Document segment:
## begin
The arrests continue a heavy crackdown that has squashed the mass protests that erupted over the disputed June 12 presidential vote. Iran’s top police chief has said 20 people were killed in violence during the protests, and that 1,032 people were detained.

In another move to push the government’s depiction of the protests, the semi-official Fars news agency reported today that families of the “innocent victims” of bloodshed during demonstrations would receive government compensation. Fars said “terrorists infiltrated among protesters to foment unrest,” causing the violence.

There was no word on who would receive compensation and how much — but it appeared to refer to eight members of the Basij who were reportedly killed. The Basij is a paramilitary militia that had a prominent role in putting down the protests, with witnesses reporting Basijis beating or shooting at marchers.

The compensation is to come from the state-funded Martyrs’ Foundation, a body that helps families of those who died in the 1980-1988 Iran-Iraq war, in which more than a million people from the two countries were killed and far more wounded. Providing funds to dead Basijis would raise them to the same level of national heroism as the war dead.

Iran has been eager to depict the unprecedented wave of protests as inspired by outsiders, apparently looking to boost the legitimacy of President Mahmoud Ahmadinejad, who was announced as a landslide victor over his pro-reform opponent Mir Hossein Mousavi. Mousavi insists he is the winner, calling the official results fraudulent.

The newly announced arrests were of seven members of “anti-government groups” who were “provoking unrest”in Tehran and the northwestern city of Qazvin, the state-run satellite channel Press TV reported.

The Qazvin regional intelligence department said the suspects had confessed to connections with groups including the Mujahedeen-e-Khalq, or People’s Mujahedeen, the armed wing of a France-based opposition group, the National Resistance Council of Iran. The Mujahedeen-e-Khalq has been listed as a terrorist group by the United States, and Iran has repeatedly blamed it for inciting post-election unrest.

Meanwhile, the official tally of deaths among Iranian protesters during the street demonstrations following the vote was upped from 17 to 20, police chief Gen. Ismail Ahmadi Moghaddam announced, according to the state-run newspaper Iran.

Police detained 1,032 people, and most have been released, said Ahmadi Moghaddam, adding that 500 police forces were injured in the clashes. He did not specify whether the numbers included those detained by the Basij, who are connected to Iran’s elite Revolutionary Guard, not the police.
## end
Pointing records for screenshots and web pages
## begin
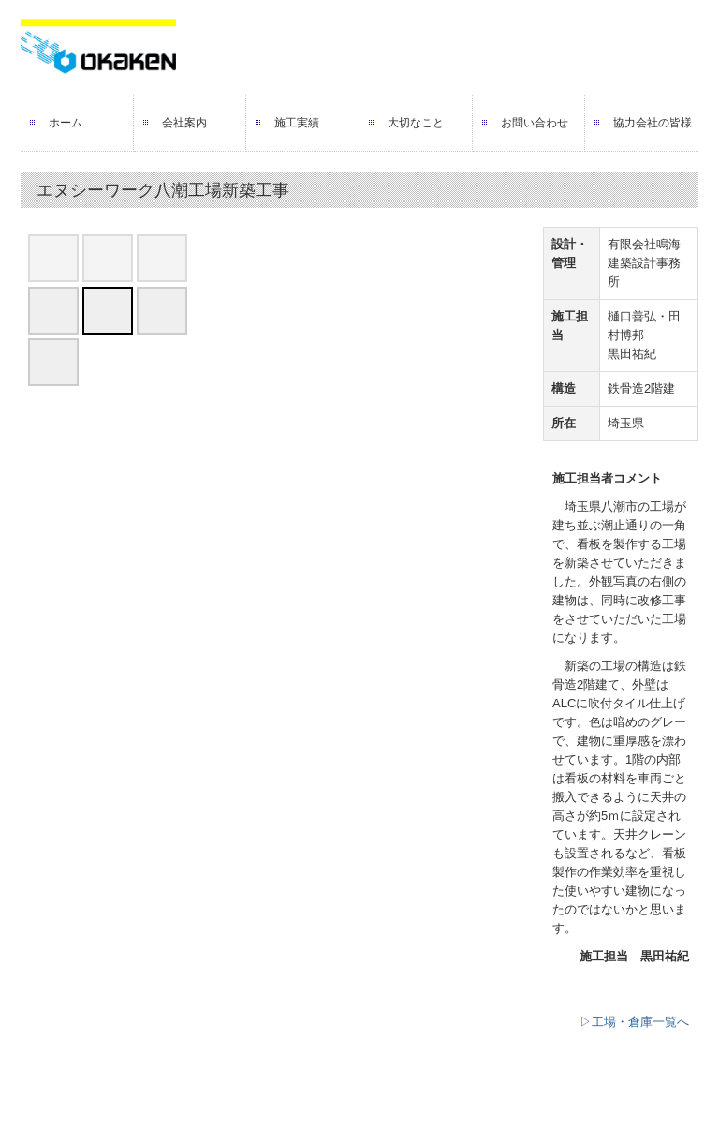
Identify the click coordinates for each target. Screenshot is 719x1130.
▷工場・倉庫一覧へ (634, 1022)
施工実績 (296, 122)
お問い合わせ (534, 122)
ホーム (65, 122)
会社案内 (184, 122)
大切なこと (416, 122)
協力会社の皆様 (652, 122)
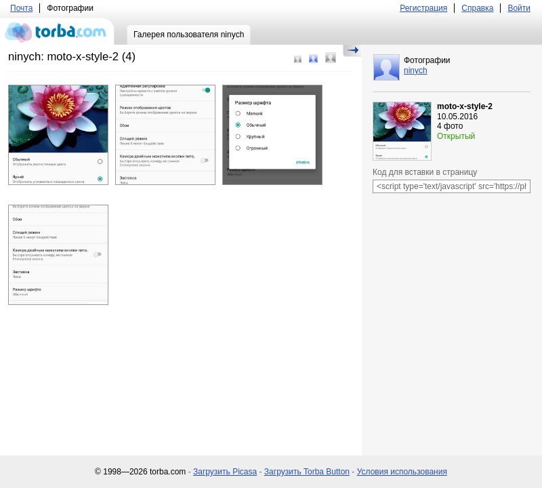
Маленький (297, 59)
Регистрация (423, 8)
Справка (477, 8)
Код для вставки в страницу (425, 172)
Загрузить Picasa (225, 471)
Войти (518, 8)
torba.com (57, 31)
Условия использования (402, 471)
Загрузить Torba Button (307, 471)
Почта (21, 8)
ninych (416, 70)
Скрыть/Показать (352, 51)
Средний (313, 58)
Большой (330, 57)
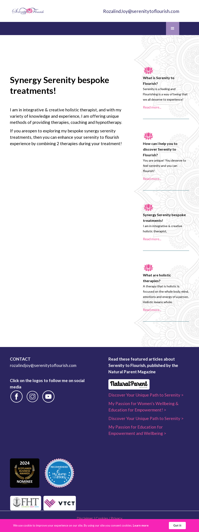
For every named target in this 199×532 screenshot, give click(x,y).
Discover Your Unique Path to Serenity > (146, 394)
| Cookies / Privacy (108, 518)
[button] (172, 28)
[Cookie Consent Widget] (99, 525)
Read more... (152, 107)
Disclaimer (85, 518)
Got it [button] (177, 525)
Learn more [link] (141, 525)
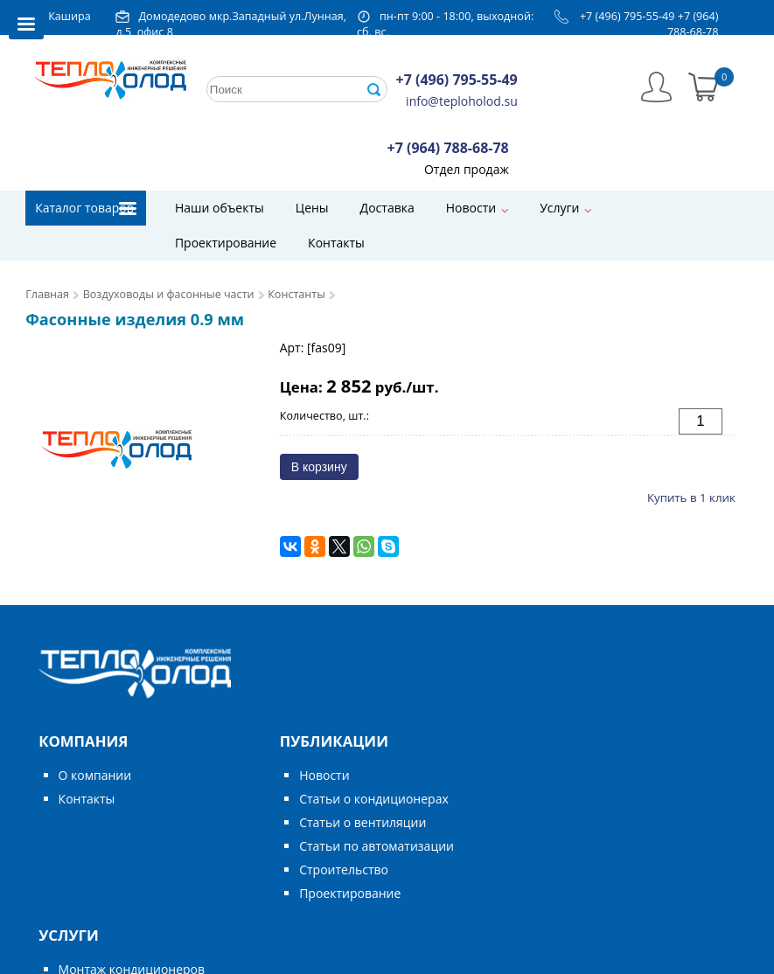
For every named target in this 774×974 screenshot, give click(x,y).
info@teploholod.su (462, 101)
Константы (296, 294)
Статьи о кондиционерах (374, 798)
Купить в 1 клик (691, 497)
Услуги (559, 207)
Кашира (69, 16)
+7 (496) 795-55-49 (627, 16)
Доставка (387, 207)
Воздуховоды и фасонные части (169, 294)
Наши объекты (219, 207)
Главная (47, 294)
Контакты (336, 242)
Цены (312, 207)
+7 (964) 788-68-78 (693, 24)
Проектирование (225, 242)
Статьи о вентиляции (362, 822)
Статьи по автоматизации (376, 846)
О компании (95, 775)
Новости (471, 207)
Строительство (343, 869)
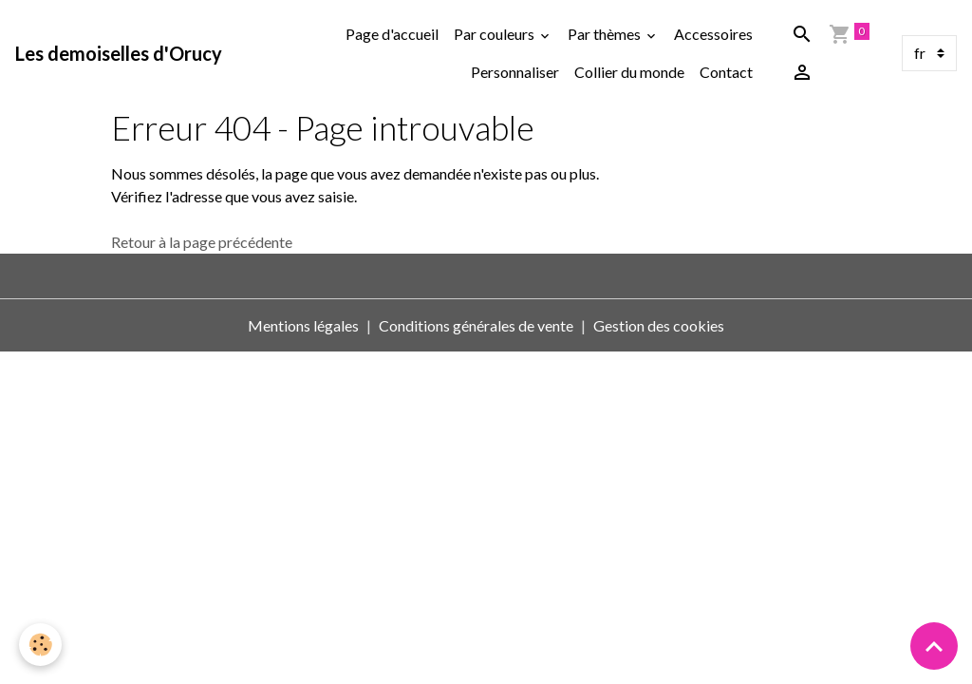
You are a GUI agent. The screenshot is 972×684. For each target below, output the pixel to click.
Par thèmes (606, 34)
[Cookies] (40, 644)
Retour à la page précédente (201, 242)
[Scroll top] (934, 646)
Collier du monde (629, 72)
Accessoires (713, 34)
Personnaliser (515, 72)
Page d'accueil (392, 34)
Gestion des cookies (658, 325)
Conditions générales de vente (476, 325)
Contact (726, 72)
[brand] (118, 53)
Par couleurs (495, 34)
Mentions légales (303, 325)
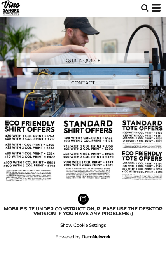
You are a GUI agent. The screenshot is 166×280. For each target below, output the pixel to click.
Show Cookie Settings (83, 225)
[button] (145, 8)
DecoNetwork (96, 237)
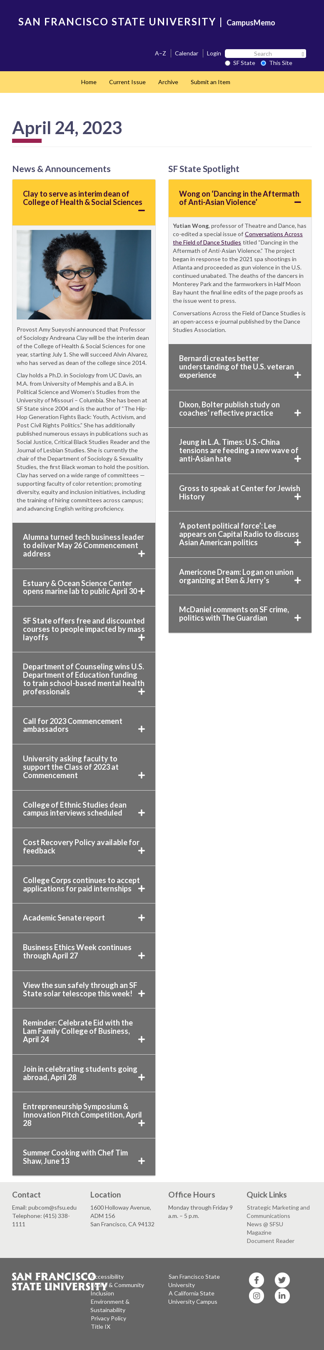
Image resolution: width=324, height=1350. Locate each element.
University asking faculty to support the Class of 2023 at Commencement (84, 767)
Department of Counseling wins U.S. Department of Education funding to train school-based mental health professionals (84, 679)
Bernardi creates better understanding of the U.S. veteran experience (240, 366)
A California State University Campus (192, 1297)
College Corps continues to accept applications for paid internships (84, 884)
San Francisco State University (194, 1280)
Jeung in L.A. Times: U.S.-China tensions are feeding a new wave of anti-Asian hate (240, 450)
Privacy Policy (108, 1318)
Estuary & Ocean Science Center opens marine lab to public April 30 (84, 587)
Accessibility (107, 1276)
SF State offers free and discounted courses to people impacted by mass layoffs (84, 629)
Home (89, 81)
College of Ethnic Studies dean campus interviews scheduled (84, 809)
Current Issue (127, 81)
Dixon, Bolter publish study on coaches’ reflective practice (240, 408)
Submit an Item (210, 81)
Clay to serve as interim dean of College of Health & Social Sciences (84, 202)
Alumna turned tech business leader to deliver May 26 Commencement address (84, 545)
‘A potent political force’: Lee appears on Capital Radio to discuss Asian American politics (240, 534)
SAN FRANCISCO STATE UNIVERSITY (117, 21)
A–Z (160, 53)
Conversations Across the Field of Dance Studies (238, 238)
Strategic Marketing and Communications (278, 1211)
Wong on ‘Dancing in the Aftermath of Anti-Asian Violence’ (240, 198)
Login (214, 53)
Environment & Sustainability (110, 1305)
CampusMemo (251, 22)
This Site (276, 62)
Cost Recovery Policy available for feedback (84, 846)
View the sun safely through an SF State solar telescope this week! (84, 989)
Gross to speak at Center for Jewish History (240, 492)
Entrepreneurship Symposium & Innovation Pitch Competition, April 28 (84, 1115)
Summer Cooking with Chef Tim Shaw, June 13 (84, 1156)
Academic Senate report (84, 917)
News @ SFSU (265, 1224)
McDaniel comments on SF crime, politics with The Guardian (240, 613)
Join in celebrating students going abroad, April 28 (84, 1073)
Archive (168, 81)
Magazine (259, 1232)
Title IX (100, 1326)
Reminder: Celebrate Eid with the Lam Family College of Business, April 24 (84, 1031)
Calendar (186, 53)
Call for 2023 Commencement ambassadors (84, 725)
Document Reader (270, 1240)
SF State (240, 62)
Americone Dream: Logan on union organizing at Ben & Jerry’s (240, 576)
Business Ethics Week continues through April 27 (84, 951)
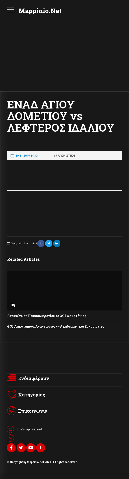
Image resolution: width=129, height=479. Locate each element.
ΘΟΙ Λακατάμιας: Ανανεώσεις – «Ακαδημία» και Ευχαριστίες (55, 326)
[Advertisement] (64, 57)
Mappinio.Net (39, 11)
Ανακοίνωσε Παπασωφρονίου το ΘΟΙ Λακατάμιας (46, 316)
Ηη (13, 305)
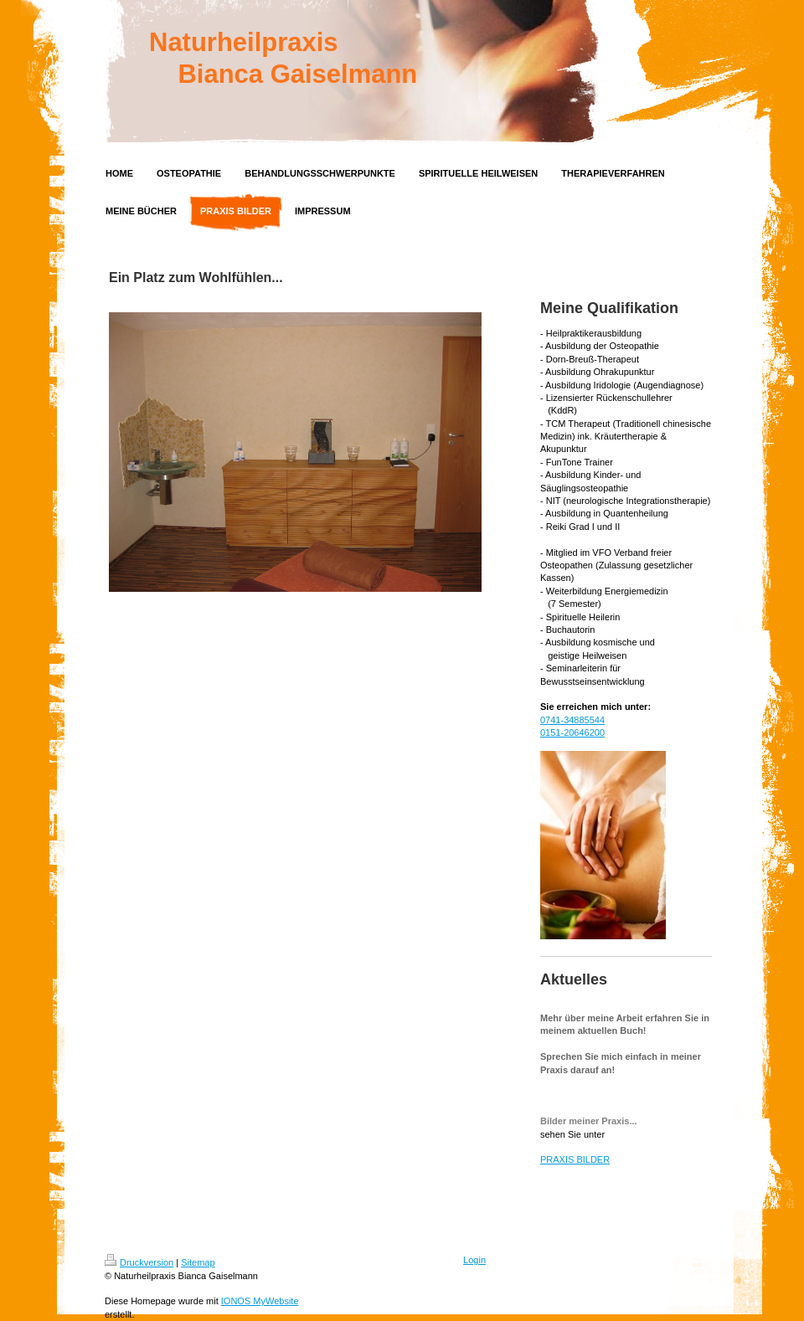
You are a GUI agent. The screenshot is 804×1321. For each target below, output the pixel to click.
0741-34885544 (572, 720)
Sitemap (197, 1262)
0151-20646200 (572, 732)
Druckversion (139, 1262)
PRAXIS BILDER (575, 1159)
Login (474, 1260)
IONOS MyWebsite (260, 1301)
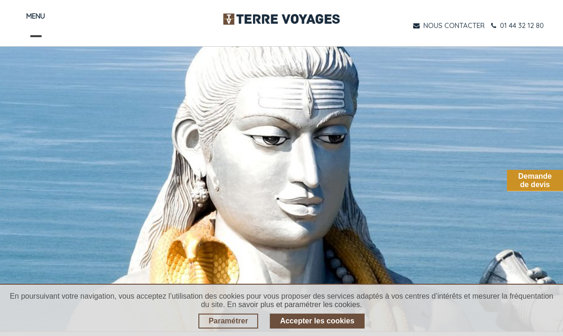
## end
Problem description: In the report on Iran's post-election crackdown, write down the passage from "The newly announced" up to and including "inciting post-election unrest.". You can complete the work without the records.

Answer:
The newly announced arrests were of seven members of “anti-government groups” who were “provoking unrest”in Tehran and the northwestern city of Qazvin, the state-run satellite channel Press TV reported.

The Qazvin regional intelligence department said the suspects had confessed to connections with groups including the Mujahedeen-e-Khalq, or People’s Mujahedeen, the armed wing of a France-based opposition group, the National Resistance Council of Iran. The Mujahedeen-e-Khalq has been listed as a terrorist group by the United States, and Iran has repeatedly blamed it for inciting post-election unrest.